A friend of mine is a true petrolhead. Loves cars. When he was in his early twenties he bought a second hand Ferrari. Drove it around for years. He sold it, for the exact same price he bought it, back the person who’d sold it him in the first place.
I wouldn’t call a Ferrari an investment, but if you love them they hold their value pretty well.
Yes, but maintenance costs are very high. You can expect >$5k and typically another few $k for tires. That is true even if nothing breaks and milage is low (eg <5k mi/yr). Costs quickly go up once cars are past 20 years old due to the lack of parts. You definitely need $10-15k in an emergency fund if anything significant goes wrong (or you got sold a lemon).
So that $40-50k car price is about half of 5 years of ownership.
One reason they hold their value well is because they have low mileage. They’re not practical cars to use on a daily basis, not to mention maintenance costs which are quite high if you use the car often.
I also wedged my skateboard in the back window when it was open, causing it to completely shatter when the owner tried to close it. Didn't appreciate what a bone-headed move that was at the time, but you've enlightened me.
> Ferraris have to be serviced by licensed mechanics.
"Have to"? Says who? "Licensed"? By who?
As someone who is very close to both the "factory authorized" and "non-authorized" sides of the Ferrari service industry, this is incorrect or at best a gross oversimplification of things like warranty service or the Ferrari Classiche process.
There are a lot of misunderstandings and myths circulating about Ferrari ownership, but this is a new one to me.
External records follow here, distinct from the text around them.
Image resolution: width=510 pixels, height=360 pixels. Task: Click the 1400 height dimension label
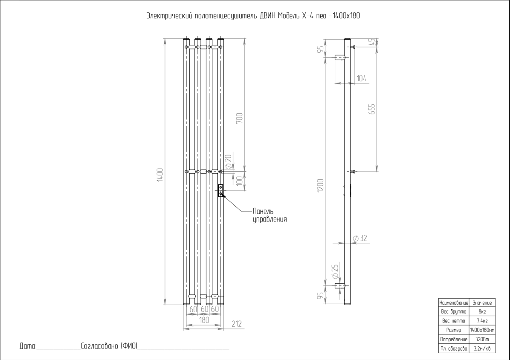click(x=160, y=175)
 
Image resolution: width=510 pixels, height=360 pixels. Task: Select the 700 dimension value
click(x=239, y=118)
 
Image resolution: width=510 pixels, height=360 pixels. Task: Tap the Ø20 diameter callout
click(x=228, y=161)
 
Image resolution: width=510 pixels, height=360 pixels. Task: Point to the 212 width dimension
click(x=237, y=324)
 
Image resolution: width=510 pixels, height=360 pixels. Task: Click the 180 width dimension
click(x=204, y=320)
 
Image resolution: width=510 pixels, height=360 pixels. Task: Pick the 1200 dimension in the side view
click(x=320, y=185)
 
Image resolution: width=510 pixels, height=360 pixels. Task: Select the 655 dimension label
click(x=372, y=109)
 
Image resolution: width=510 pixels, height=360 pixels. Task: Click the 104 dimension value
click(x=361, y=78)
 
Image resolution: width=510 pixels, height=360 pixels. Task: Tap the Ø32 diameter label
click(x=360, y=238)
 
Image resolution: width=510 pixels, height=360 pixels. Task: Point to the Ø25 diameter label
click(x=335, y=272)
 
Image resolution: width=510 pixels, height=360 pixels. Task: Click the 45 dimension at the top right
click(x=372, y=42)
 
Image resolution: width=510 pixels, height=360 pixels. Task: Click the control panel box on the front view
click(x=220, y=190)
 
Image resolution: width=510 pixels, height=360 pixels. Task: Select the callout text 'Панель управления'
click(x=269, y=216)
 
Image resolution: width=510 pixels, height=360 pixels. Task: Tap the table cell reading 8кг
click(x=482, y=311)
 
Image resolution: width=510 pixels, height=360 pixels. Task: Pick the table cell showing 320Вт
click(x=482, y=339)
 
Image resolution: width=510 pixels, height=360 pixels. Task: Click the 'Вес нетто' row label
click(x=453, y=321)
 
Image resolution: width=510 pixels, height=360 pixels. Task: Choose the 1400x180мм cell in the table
click(x=482, y=330)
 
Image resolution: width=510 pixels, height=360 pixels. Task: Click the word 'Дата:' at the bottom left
click(x=28, y=346)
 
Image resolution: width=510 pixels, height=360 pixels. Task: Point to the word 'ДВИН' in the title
click(x=268, y=16)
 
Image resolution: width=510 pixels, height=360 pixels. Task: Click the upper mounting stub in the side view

Not that car. A '93 NSX today will be bought by a new-money millionaire in his 40s as a nostalgia piece, his dream car from when he was a teenager in the 90s. It will be kept as stock as reasonable. Even the photographs are designed for such a buyer. An NSX on a crisp Chicago day is the definition of 90s cool.
> Ferraris have to be serviced by licensed mechanics.
If you’re talking about special ones like La Ferrari or some others, i can tell you that there are lots of 458 italia and California and Cali T that have been in no-name shops and still being sold without any problem.
>> not to mention maintenance costs which are quite high.
I remember watching Gas Monkey Garage where they bought a smashed Ferrari F40 for $400K. One of the funniest scenes was Richard Rawlings on the phone with the Ferrari parts dealer telling him how expensive the parts were he needed to rebuild the car with. The funniest was the juxtaposition of Richard, a guy who's used to haggling with people to get a good price on everything, and here he was being reminded that these were OEM Ferrari parts with the quip, "How much for a quarter panel? Yeah, I KNOW its a real Ferrari quarter panel!" with the standard eye roll that the cost of this was killing him.
The whole show gave a glimpse into owning one of these cars. IF something does happen to it, in order for it to be "certified" as a legit Ferrari, you have use all OEM parts and have a person from Ferrari oversee the repairs. The whole show was a lesson in the amount of time and money needed to own one of these - even if you don't drive it very much.
The cost of a Ferrari isn't in the car. It's in the insurance, maintenance, and stress of anything happening to the car. I for one would hate to have a luxury vehicle even if I could afford it and even if you guaranteed to buy it back from me for the same amount I'd get investing in the stock market.
Yeah, I feel like I could (should?) get around town faster in a beat up Corolla, and getting around faster on a highway in a supercar would require taking a lot of physical + legal risk.
Thats true for most cars with a bit of a cult interest past a certain age, not just ferrari. An old civic in one of the nicer engine trims would also hold value at this point, even appreciate.
So...no fun allowed? You can buy the car exclusively for the purpose of being seen in said car. I am definitively not a car guy, but what's the point if you do not red-line it for some quick thrills?
Whatever makes people happy, I guess. I will continue to drive my ~zero maintenance Honda without regrets.
I've ridden in two Ferraris, and they were very much "red-lined for quick thrills". The "Ferrari rules" may build a mystique, but there's also some juice in breaking rules.
...to get an allocation for the latest and greatest model. Pretty sure you can walk into most Ferrari dealers today and order a Roma, for example, without previous ownership history.